* Page extract:

=======

Which is what makes the series’ finale such an anti-climactic affair. Rather than provide satisfying closure for each of our protagonists, the last episode focuses exclusively on Hannah’s first glimpse of motherhood. The episode revolves around her baby, Grover’s, unwillingness to breastfeed, causing Hannah to question her competency as a mother. Near the end of the episode, Hannah is walking down the street when she encounters a teenager running away from home. Initially believing the girl has been abused and offering to get her to safety, Hannah soon learns the girl is running away because her mother is making her do her homework. She proceeds to yell at the girl that doing her homework is “what’s f—ing good for you!” It’s almost as though Hannah has finally grown up and is talking to a younger self from her newfound pedestal of motherhood.

We also do get to see Marnie come to terms with herself in some sense, realizing she is overcorrecting for her rampant narcissism by taking a route of self-flagellation when she tells Hannah she wants to help her raise her baby—something Loreen notes will be the true destroyer of Hannah and Marnie’s friendship.

But what we don’t get is a fitting conclusion for the rest of our main characters. Perhaps the preceding episode was the satisfying conclusion we needed. Considering the show has been such a compelling and emotionally gripping rollercoaster, the finale seems to fall flat—an unsatisfying filler, truly unbecoming for an otherwise remarkable show.

But perhaps this is “Girls'” ultimate wisdom—that becoming a grown-up is a letdown. We keep expecting more until it finally hits us that adulthood is just so boring and incomplete.

=======

* Recorded data:
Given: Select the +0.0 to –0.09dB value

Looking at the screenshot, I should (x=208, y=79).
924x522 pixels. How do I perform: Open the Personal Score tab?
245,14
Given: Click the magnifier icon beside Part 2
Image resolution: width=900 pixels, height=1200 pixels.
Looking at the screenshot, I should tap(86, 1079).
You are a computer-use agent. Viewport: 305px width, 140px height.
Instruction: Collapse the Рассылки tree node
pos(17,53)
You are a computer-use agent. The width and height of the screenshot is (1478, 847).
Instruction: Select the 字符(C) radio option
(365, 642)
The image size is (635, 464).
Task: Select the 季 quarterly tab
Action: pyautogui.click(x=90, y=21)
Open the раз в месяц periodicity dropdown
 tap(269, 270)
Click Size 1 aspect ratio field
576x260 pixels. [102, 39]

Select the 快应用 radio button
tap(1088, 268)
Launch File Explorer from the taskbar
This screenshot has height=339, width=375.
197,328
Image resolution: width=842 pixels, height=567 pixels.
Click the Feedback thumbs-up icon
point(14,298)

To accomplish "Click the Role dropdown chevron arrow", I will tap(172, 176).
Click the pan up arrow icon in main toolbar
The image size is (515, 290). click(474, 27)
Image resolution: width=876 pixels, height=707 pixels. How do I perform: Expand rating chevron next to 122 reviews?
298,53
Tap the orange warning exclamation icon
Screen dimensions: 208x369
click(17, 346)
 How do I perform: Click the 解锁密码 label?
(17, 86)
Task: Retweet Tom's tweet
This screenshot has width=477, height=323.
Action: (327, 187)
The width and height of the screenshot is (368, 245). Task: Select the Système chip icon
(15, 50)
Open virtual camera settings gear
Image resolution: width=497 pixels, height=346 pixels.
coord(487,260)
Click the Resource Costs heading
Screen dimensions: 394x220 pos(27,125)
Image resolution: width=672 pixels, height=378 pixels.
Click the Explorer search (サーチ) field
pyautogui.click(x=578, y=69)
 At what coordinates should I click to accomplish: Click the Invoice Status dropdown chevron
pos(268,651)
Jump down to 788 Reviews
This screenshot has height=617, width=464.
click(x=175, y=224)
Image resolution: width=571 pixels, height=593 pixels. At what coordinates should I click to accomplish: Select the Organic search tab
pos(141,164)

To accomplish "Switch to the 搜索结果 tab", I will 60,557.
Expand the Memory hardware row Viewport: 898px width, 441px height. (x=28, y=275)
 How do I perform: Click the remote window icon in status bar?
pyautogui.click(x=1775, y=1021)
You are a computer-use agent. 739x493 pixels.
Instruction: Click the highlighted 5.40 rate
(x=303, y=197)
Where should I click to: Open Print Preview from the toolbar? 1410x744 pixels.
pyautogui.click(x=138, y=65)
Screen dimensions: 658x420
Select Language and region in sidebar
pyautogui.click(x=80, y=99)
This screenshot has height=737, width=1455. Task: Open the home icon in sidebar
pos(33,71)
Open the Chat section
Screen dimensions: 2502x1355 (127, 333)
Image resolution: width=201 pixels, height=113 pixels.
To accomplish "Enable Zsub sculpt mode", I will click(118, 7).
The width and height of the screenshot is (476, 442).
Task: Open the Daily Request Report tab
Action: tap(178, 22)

=======

* What you need to do:
Using the piece on the "Girls" finale, answer each question below.
(a) What is the name of Hannah's baby?
(b) Why is the teenager Hannah meets on the street running away from home?
(c) What does Loreen say will be the true destroyer of Hannah and Marnie's friendship?

* Complete answer:
(a) Hannah's baby is named Grover.
(b) The girl is running away because her mother is making her do her homework.
(c) Loreen says Marnie helping Hannah raise her baby will be the true destroyer of their friendship.